Manual production and quality inspection in the production of high-quality car bodies
This is what you find in the Audi Böllinger Höfe factory of Audi Sport. Here, the Audi R8 super car is built almost entirely by hand. The body construction is also a very special factory operation. The R8 factory is designed for small series production and great variety.
In the first step, specialists weld the front end, the center floor and the rear end from aluminum castings and extruded profiles, then connect the three modules to the substructure. Robots take over the cold connections. The subsequent quality control of the approximately 1,500 welds per R8 body is also carried out by the employees.
The fact that even with this procedure it was necessary to carry out a one hundred percent control of each individual weld seam with absolutely reliable detection of faulty connections
is something that was indispensable according to Felix Knoll, head of body construction at Audi Sport: “A body with just one single unclean weld seam no longer meets our high Audi quality standards and is therefore not suitable for sale.”

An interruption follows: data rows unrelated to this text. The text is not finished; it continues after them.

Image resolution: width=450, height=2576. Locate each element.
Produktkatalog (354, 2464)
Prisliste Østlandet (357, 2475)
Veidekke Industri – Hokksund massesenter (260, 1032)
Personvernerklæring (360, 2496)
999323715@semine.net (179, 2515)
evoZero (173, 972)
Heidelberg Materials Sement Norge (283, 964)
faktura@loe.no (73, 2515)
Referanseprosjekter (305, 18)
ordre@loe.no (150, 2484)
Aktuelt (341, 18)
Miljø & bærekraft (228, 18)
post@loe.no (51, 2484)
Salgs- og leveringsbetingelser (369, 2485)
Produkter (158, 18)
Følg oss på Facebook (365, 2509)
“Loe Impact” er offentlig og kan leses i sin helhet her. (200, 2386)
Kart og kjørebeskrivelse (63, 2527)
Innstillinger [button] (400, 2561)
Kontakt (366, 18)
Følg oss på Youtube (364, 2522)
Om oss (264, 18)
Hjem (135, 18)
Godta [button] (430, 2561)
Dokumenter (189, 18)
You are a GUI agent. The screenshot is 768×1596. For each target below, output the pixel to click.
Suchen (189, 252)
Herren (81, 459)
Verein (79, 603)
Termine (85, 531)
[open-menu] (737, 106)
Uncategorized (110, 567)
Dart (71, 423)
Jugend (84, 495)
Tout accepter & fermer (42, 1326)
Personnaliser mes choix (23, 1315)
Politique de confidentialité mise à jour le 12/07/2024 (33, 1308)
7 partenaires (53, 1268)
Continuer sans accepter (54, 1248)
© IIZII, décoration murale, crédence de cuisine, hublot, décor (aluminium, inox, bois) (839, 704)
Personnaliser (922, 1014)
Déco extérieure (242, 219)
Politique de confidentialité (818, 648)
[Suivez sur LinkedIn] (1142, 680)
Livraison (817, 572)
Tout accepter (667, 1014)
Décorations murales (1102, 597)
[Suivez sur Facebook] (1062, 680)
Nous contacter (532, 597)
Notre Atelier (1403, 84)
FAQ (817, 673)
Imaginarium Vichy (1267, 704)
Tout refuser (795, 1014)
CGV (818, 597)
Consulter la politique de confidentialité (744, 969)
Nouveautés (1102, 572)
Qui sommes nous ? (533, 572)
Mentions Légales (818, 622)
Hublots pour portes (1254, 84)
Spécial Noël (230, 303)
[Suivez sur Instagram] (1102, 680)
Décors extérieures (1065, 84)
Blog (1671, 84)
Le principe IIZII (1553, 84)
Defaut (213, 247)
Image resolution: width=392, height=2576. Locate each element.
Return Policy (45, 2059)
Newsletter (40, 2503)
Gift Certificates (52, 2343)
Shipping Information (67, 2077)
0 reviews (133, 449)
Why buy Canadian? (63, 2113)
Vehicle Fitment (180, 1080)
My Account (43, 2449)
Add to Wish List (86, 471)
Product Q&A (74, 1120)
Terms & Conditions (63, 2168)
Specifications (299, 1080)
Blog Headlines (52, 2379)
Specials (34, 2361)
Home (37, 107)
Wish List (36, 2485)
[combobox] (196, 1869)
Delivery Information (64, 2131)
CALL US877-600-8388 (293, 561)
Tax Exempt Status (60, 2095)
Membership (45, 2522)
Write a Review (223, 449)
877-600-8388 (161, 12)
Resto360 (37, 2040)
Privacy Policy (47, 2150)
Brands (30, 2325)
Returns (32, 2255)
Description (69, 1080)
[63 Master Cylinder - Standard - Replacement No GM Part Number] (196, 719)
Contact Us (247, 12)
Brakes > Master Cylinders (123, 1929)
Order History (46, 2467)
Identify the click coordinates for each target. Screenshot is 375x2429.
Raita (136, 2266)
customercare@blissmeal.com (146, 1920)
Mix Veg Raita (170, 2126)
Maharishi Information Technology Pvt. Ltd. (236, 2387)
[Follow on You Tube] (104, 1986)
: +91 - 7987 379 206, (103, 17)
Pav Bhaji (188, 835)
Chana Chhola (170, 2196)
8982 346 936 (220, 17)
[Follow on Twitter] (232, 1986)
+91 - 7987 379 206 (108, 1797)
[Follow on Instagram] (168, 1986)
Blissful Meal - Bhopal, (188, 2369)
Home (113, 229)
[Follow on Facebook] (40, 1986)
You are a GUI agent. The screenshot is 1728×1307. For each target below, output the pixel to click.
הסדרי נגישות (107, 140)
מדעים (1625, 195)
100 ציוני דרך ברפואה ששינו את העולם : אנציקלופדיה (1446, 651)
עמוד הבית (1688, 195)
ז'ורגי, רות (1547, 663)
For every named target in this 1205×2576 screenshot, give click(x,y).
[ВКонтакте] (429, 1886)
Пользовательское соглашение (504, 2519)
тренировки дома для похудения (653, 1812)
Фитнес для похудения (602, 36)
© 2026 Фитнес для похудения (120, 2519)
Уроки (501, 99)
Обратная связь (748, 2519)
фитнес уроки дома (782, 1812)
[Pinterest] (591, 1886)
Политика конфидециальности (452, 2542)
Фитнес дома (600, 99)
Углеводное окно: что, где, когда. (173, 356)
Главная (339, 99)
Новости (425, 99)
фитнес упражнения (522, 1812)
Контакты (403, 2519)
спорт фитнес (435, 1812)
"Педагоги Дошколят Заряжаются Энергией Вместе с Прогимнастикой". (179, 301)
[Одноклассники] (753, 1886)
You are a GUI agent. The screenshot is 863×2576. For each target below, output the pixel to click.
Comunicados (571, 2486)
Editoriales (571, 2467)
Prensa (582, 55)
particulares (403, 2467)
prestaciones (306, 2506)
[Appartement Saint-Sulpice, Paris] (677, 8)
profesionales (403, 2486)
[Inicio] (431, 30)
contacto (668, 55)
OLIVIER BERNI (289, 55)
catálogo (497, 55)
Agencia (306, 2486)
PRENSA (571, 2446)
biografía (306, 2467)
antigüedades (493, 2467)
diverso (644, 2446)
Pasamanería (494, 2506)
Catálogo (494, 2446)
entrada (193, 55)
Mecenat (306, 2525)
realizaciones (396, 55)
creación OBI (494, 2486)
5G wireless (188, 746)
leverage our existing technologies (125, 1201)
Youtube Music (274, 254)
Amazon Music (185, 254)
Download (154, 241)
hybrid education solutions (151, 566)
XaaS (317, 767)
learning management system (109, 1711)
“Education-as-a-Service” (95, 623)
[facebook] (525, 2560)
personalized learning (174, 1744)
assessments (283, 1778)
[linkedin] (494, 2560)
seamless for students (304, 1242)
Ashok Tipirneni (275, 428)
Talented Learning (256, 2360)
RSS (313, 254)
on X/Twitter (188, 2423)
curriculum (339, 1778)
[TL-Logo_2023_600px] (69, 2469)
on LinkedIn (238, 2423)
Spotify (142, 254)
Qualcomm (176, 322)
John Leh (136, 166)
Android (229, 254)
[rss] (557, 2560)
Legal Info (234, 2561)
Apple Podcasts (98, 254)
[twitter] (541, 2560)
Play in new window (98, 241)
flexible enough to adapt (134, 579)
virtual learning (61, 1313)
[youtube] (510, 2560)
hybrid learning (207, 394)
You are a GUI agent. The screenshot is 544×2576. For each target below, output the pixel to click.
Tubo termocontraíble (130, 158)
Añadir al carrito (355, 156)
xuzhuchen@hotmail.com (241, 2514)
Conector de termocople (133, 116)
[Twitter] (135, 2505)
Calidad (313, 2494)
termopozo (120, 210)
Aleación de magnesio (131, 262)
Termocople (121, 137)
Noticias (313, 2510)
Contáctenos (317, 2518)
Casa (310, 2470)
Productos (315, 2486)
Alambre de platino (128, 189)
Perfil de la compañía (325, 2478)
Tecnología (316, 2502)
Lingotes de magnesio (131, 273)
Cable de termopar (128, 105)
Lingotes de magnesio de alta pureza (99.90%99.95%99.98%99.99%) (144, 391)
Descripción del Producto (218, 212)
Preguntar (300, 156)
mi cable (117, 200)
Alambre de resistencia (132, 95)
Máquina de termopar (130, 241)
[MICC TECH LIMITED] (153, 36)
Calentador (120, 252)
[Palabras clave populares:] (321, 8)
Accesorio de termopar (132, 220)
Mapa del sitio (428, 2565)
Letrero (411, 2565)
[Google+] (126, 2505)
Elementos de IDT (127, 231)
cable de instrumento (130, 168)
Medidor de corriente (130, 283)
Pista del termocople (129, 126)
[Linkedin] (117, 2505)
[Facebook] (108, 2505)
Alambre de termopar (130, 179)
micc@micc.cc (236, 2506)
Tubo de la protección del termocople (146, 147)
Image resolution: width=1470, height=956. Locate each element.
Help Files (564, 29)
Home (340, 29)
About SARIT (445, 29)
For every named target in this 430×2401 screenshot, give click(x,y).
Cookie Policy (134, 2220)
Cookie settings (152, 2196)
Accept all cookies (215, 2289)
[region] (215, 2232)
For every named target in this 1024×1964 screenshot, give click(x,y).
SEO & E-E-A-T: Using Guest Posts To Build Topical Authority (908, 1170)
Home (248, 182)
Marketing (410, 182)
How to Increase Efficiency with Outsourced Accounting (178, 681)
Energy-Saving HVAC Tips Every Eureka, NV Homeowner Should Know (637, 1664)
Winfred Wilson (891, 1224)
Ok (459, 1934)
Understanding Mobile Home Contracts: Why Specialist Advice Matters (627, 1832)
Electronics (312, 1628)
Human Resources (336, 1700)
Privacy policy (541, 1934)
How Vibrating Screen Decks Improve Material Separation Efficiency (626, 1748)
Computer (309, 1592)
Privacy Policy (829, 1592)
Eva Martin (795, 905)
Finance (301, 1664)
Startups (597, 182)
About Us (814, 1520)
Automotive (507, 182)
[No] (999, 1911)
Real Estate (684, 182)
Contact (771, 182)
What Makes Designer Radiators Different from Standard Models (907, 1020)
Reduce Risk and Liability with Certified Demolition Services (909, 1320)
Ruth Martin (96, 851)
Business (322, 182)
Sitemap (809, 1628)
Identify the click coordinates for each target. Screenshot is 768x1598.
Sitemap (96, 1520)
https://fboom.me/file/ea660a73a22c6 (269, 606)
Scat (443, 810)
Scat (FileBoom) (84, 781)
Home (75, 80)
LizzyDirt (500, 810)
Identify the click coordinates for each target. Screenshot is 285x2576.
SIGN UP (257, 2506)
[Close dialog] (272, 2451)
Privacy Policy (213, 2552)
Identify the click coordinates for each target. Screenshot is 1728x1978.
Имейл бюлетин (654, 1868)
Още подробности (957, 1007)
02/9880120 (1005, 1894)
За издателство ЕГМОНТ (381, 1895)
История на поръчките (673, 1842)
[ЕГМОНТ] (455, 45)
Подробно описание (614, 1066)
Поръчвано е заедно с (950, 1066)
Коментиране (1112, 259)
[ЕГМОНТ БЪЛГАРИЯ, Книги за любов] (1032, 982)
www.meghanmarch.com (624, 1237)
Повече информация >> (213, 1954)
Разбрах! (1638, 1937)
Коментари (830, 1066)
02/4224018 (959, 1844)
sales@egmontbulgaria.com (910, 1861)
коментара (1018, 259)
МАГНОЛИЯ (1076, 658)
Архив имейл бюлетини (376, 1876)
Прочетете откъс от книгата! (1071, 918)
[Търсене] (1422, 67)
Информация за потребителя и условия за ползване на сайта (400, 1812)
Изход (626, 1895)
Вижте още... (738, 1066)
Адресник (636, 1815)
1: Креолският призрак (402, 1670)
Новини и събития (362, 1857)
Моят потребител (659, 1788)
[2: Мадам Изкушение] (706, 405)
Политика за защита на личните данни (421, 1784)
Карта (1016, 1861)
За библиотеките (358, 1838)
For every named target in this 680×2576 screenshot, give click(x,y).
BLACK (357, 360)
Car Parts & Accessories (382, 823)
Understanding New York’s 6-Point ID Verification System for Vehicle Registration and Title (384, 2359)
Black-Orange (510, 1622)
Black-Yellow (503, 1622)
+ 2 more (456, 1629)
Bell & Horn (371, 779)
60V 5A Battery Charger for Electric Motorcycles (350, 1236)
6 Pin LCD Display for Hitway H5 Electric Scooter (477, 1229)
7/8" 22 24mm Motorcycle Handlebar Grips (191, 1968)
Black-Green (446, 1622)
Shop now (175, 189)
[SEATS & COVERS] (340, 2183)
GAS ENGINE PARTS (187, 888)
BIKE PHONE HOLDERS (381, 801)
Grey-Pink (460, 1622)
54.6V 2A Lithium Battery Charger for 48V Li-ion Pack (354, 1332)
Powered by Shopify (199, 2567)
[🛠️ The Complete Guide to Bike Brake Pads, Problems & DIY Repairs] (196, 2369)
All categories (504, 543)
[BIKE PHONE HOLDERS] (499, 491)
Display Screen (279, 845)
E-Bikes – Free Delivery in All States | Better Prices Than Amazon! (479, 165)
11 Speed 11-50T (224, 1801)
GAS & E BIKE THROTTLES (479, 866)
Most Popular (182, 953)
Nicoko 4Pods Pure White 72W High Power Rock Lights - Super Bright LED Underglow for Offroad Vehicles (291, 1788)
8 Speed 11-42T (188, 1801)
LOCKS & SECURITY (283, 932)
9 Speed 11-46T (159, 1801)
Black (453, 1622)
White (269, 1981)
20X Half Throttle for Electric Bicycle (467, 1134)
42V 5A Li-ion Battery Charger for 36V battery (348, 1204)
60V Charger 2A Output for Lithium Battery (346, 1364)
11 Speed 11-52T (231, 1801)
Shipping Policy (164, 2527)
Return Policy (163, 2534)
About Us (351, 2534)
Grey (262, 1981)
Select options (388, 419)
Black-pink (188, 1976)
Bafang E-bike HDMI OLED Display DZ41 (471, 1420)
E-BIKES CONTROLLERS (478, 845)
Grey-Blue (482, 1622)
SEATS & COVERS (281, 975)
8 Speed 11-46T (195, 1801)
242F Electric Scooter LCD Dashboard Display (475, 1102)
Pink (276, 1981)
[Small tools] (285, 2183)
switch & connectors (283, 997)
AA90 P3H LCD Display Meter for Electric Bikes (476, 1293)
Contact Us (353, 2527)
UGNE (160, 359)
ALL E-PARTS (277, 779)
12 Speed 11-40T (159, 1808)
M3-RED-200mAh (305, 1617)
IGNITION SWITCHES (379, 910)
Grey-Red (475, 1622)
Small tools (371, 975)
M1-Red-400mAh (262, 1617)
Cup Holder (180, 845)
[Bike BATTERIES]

To answer the question of how to perform a one hundred percent check of all welds every day, a colleague of Knoll’s conducted technology assessment and research across the group and investigated various technologies for this pur-pose. The problem was clear: How to check an aluminum weld on an aluminum background? “In our experience, optical methods such as image processing systems which match the whole with a given image, have not been effective previously for this kind of task,” says Knoll. “Other technologies such as computed tomography, MRI or augmented reality were also possible candidates, but in the end they also proved to be inappropriate. In the end we opted for a laser projection system from Z-Laser, considering the many criteria that have to be met.”